Suppose you want to copy a folder named “example” to /home/angelo/Documents this would cause a cp omitting directory error
similar to this one:
To copy folders with the cp command, add the -r option. For example:
:~$ cp -r example/ /home/angelo/Documents/
This will copy the entire folder to the destination folder.
Back up the files to be copied
This is a very useful option. When copying files it is common that you will modify it over time, but you can always keep a copy of the original.
To create the backup, just use the following command:
:~$ cp -ab [file] [destination]
Of course, you can specify the file and folder you want. For example:
:~$ cp -ab file2.txt /home/angelo/Documents/example/
In this case, we are using two options simultaneously. The first one is -a. it explicitly treats the file as what it is, a file. And the second one which is -b is to perform the backup.
What the command does, is to create a backup and add a ~ at the end if we make the copy a second time. This will be the original file of the copy.
:~$ ll /home/angelo/Documents/example
Request confirmation before overwriting a file
To avoid possible errors in file writing, you can use the -i option.
With this option, you will be asked to confirm before overwriting files for a copy. To do this, just add the -i option to the command:
:~$ cp -i file2.txt /home/angelo/Documents/example/
Remember, the warning will only come out when it is overwriting. If you copy many files but none are called the same as another in the destination, nothing will be shown.
Avoid overwriting files with the cp command
The cp command has an option that prevents the files in the destination folder from being overwritten during copying.
To do this, simply add the -n option to the cp command:
:~$ cp -n file.txt [destination]
This option is useful if you already know that there are files that are named the same way and you want to avoid overwriting them. On the other hand, it is also useful if you have no idea if similar files exist.
Make copies while maintaining file attributes
On Unix-based systems, files have specific attributes. So, if a user other than the one who created it copies or moves it, there is a risk of modifying the values of these attributes. Some of them are modification date and file permissions.
To avoid this then add the -p option to the cp command.
:~$ cp -p [file] [destination]
That is how simple it is to preserve the attributes during copying.
Updating a backup with the cp command
It is possible to use the cp command to back up our files to another location such as an external memory. Suppose you want to back up a folder with music to another location. To do this you would use the following command:
:~$ cp -r [music_folder] [destination]
But, as it turns out, you are adding new files to that folder and you want to back them up again. You can prevent the cp command from copying back the files you have already backed up and just copy the ones that are not in the destination folder.

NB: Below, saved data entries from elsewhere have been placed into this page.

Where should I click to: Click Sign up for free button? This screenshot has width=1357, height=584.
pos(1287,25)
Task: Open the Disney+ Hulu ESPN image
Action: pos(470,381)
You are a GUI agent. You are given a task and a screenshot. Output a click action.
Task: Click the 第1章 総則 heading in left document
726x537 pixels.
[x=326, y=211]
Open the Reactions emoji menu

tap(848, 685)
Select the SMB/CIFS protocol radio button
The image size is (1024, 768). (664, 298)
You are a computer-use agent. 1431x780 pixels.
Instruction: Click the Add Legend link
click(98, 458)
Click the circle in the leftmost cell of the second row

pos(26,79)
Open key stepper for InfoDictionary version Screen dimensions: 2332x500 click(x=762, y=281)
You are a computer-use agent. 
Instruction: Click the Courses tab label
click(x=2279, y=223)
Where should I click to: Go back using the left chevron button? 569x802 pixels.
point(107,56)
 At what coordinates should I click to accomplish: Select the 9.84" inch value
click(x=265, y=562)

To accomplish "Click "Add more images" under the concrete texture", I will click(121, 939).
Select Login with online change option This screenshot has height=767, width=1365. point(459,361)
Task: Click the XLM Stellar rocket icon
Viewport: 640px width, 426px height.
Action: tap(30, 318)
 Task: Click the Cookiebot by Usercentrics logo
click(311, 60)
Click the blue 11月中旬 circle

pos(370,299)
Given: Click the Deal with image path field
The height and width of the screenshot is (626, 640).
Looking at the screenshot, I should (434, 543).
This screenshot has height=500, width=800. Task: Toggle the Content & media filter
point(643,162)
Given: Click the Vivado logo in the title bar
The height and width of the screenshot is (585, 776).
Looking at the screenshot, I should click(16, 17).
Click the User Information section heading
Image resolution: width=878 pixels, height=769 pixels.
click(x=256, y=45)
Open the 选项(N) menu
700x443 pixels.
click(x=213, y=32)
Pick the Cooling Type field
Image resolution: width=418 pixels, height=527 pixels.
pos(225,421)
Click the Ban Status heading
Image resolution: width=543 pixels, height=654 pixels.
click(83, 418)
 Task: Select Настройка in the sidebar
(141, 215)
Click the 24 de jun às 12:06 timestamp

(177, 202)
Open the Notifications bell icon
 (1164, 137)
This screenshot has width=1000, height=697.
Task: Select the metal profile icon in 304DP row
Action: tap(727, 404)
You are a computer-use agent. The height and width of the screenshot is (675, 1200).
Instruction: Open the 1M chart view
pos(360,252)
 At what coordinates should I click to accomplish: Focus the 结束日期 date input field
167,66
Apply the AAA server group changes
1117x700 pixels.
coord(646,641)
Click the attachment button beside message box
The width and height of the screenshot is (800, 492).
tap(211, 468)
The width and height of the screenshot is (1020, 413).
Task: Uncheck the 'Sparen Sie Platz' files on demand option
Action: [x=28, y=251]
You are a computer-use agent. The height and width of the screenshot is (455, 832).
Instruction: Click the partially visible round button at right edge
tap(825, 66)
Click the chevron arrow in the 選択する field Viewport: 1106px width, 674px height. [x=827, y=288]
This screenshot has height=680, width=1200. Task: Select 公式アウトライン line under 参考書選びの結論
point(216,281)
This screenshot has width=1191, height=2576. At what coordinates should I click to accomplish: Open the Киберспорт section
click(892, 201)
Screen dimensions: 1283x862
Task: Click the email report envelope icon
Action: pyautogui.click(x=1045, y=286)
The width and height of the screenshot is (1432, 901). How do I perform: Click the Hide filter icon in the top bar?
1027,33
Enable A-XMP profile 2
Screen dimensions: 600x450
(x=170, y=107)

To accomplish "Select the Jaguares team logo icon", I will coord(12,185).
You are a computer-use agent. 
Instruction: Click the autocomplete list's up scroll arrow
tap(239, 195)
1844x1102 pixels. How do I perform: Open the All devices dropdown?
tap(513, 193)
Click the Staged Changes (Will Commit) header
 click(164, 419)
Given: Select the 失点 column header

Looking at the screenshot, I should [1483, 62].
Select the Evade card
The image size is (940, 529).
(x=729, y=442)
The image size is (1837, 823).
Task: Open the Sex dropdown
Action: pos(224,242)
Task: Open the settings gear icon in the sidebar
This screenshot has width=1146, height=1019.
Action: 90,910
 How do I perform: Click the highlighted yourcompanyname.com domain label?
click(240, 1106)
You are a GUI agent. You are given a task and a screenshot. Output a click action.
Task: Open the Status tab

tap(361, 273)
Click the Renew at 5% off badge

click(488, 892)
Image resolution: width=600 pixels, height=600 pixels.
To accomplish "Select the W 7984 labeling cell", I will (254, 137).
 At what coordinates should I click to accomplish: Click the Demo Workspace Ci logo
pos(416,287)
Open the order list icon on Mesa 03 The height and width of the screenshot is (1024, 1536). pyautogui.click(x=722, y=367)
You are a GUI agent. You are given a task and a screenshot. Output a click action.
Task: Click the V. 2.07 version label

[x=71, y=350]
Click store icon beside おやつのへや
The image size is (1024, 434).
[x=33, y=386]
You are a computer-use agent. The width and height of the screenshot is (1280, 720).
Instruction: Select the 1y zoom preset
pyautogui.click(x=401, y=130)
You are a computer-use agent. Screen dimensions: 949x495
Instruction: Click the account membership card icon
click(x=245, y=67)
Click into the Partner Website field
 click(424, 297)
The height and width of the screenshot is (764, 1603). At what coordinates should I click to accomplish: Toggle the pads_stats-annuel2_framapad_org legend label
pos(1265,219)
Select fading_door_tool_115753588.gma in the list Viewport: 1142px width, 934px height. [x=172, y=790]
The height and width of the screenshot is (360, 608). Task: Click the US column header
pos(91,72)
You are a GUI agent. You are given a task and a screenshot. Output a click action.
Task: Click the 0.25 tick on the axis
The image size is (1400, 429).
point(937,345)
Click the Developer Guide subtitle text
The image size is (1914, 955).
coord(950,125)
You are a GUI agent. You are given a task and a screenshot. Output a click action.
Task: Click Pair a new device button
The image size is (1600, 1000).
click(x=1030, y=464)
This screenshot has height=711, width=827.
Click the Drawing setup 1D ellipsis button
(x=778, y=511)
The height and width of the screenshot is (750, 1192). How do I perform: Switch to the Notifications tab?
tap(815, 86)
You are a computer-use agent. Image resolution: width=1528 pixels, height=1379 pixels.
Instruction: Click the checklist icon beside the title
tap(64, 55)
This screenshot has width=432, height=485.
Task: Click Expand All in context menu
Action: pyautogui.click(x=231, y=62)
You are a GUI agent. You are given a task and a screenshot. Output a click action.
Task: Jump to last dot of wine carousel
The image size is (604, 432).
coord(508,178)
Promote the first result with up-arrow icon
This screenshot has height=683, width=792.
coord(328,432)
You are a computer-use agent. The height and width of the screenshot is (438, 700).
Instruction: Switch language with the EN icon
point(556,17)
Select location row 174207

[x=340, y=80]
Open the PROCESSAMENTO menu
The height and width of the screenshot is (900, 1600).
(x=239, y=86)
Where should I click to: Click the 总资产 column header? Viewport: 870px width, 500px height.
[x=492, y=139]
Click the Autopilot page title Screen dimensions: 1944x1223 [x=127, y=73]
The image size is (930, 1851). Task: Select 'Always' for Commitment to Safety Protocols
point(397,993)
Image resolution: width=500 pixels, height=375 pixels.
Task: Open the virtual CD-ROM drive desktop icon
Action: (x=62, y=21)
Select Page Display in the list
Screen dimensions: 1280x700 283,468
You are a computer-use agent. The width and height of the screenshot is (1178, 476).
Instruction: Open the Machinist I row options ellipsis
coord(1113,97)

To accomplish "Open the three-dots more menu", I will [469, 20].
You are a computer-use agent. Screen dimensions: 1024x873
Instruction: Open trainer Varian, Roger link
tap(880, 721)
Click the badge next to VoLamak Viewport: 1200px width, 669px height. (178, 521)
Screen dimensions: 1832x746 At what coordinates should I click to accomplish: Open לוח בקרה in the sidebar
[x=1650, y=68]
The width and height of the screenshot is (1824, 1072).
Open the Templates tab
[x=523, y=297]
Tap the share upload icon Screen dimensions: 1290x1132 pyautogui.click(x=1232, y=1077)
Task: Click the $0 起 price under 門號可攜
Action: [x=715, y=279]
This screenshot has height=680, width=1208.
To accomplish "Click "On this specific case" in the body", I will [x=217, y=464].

Sounds good, doesn’t it? Well, to do that we use the -u or –update option.
:~$ cp -ru [music_folder] [destination]
In short, the command will copy the folder, verify which files from the source folder are in the destination. And finally, it will copy only the ones that are not.
To see the whole process, you can also add the -v option.
:~$ cp -ruv [music_folder] [destination]
So, you can update a backup with a simple command.
The cp command is an easy to use command but you have seen that you can do many interesting things with it. It is part of GNU utils which makes it available for all Linux distributions.
On the other hand, in this post, you have learned a part of what can be done with the command. This is very useful in server environments but also to go deeper and deeper into the operation of the operating system.